WORK TO COMPLETE
Look through the lines below and extract any with the word "computer".

Collected data:

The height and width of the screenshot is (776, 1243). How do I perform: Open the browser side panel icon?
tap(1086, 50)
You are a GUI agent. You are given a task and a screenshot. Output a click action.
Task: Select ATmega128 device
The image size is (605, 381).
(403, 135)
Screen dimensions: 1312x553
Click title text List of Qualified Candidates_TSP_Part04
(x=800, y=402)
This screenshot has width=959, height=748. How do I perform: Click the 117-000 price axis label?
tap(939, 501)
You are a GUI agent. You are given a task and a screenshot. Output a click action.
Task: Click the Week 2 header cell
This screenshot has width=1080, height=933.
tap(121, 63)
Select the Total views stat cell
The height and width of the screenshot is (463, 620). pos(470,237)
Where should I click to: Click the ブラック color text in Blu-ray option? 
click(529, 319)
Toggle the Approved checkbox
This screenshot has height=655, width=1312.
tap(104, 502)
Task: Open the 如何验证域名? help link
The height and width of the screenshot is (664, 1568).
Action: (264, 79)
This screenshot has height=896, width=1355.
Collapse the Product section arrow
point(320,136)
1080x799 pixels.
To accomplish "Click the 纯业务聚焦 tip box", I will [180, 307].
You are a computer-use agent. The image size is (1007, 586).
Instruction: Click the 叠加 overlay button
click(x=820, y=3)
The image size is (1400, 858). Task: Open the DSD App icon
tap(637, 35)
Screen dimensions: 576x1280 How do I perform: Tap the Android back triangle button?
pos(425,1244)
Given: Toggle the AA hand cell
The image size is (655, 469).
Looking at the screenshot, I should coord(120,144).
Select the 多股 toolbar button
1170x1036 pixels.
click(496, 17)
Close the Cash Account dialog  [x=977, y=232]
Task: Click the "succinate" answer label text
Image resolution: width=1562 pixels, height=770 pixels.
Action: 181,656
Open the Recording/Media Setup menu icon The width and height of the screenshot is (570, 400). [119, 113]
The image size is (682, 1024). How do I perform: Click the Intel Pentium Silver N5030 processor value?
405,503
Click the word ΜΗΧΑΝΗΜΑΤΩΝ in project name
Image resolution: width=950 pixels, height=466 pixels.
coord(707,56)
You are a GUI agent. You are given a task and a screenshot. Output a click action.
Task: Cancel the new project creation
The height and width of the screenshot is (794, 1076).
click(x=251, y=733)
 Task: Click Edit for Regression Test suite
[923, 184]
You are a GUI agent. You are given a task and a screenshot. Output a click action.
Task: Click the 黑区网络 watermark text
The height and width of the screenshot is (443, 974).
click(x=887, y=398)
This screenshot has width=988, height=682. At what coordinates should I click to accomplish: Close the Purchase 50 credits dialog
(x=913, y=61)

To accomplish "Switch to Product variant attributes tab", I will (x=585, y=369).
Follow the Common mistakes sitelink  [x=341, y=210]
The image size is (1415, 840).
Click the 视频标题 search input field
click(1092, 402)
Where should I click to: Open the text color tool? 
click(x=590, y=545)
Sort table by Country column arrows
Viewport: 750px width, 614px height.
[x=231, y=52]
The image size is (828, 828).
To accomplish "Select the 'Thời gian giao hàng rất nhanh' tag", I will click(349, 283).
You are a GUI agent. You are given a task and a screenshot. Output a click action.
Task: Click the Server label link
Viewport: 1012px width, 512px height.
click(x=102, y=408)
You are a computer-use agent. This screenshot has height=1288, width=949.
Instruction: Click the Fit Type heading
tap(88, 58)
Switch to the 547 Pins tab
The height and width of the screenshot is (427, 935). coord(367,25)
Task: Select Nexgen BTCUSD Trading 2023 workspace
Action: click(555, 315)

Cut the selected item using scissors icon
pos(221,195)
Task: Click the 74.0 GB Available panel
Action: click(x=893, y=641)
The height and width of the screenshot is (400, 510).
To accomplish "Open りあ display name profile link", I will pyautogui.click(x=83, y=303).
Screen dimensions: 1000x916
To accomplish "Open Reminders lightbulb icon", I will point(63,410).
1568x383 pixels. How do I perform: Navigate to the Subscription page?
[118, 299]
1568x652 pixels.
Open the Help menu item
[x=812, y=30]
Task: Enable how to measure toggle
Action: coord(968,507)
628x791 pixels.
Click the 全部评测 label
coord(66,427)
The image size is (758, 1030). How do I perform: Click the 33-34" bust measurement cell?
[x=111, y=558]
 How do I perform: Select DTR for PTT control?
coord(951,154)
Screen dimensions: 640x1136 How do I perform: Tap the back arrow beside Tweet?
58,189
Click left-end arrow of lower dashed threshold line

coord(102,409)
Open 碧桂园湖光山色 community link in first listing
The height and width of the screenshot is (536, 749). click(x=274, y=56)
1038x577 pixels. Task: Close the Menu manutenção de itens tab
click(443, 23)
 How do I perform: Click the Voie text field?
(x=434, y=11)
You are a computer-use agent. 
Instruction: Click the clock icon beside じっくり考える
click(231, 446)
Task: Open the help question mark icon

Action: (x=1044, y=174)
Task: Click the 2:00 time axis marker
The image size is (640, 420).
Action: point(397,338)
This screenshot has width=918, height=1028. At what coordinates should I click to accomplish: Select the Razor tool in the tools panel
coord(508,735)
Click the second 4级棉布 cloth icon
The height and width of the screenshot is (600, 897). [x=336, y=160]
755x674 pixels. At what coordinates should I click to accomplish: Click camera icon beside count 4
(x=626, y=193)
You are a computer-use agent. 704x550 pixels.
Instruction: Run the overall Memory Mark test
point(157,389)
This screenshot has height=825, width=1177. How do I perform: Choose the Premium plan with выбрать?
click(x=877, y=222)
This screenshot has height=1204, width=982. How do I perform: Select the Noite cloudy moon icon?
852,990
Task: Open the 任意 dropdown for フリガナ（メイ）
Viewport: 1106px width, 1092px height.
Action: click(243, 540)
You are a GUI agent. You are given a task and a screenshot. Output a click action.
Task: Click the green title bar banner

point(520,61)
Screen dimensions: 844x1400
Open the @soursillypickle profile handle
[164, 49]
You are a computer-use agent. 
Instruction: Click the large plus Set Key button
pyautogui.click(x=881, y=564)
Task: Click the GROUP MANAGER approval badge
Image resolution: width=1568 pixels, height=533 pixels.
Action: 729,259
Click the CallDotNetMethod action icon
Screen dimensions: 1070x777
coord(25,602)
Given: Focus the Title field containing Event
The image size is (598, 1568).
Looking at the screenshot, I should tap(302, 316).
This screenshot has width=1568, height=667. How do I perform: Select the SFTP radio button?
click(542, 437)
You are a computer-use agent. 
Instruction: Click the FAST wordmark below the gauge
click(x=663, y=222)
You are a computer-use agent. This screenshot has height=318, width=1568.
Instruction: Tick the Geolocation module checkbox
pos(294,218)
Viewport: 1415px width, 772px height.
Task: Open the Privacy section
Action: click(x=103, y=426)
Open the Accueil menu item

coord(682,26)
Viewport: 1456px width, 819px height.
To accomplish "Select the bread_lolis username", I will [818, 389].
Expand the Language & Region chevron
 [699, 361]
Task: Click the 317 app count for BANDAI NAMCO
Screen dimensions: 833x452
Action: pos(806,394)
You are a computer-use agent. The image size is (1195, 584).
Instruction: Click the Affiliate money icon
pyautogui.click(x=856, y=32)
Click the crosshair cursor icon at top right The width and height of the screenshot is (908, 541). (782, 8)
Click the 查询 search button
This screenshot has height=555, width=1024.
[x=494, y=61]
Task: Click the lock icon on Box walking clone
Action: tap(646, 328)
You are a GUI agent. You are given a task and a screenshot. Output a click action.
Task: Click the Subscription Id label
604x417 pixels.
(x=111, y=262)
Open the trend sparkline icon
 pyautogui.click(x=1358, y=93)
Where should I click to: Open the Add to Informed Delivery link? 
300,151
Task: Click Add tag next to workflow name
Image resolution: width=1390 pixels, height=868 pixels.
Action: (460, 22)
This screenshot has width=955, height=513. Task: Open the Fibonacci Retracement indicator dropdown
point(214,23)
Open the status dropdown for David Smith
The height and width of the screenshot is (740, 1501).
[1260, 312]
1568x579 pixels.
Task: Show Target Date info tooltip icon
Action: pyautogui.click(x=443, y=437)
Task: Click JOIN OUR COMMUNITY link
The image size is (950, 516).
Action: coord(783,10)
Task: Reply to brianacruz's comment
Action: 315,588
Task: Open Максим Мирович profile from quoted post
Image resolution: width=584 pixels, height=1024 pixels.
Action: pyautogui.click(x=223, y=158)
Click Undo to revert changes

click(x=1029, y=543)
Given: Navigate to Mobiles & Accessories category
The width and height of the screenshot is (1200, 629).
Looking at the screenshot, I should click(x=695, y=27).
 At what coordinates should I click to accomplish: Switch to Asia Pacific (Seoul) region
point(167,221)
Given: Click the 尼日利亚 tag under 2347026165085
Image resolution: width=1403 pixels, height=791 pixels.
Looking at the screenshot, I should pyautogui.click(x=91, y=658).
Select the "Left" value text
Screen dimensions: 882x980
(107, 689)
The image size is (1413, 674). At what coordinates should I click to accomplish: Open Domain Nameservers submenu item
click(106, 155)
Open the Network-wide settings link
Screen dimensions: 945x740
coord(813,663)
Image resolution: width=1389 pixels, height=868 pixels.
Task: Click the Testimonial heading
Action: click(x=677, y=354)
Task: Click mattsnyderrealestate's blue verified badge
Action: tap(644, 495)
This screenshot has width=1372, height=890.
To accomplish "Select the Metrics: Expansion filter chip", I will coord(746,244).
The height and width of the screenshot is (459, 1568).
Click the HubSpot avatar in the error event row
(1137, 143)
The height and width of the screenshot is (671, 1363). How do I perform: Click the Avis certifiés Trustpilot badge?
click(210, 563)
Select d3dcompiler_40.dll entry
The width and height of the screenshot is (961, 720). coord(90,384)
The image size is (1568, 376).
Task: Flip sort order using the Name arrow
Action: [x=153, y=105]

RESPONSE BOX
You are a computer-use agent. The image size is (1007, 586).
You are a computer-use agent. This screenshot has height=1288, width=949.
You are a computer-use agent. 
You are a computer-use agent. 704x550 pixels.
You are a computer-use agent. 
You are a computer-use agent. 
You are a computer-use agent. This screenshot has height=318, width=1568.
You are a computer-use agent. The image size is (1195, 584).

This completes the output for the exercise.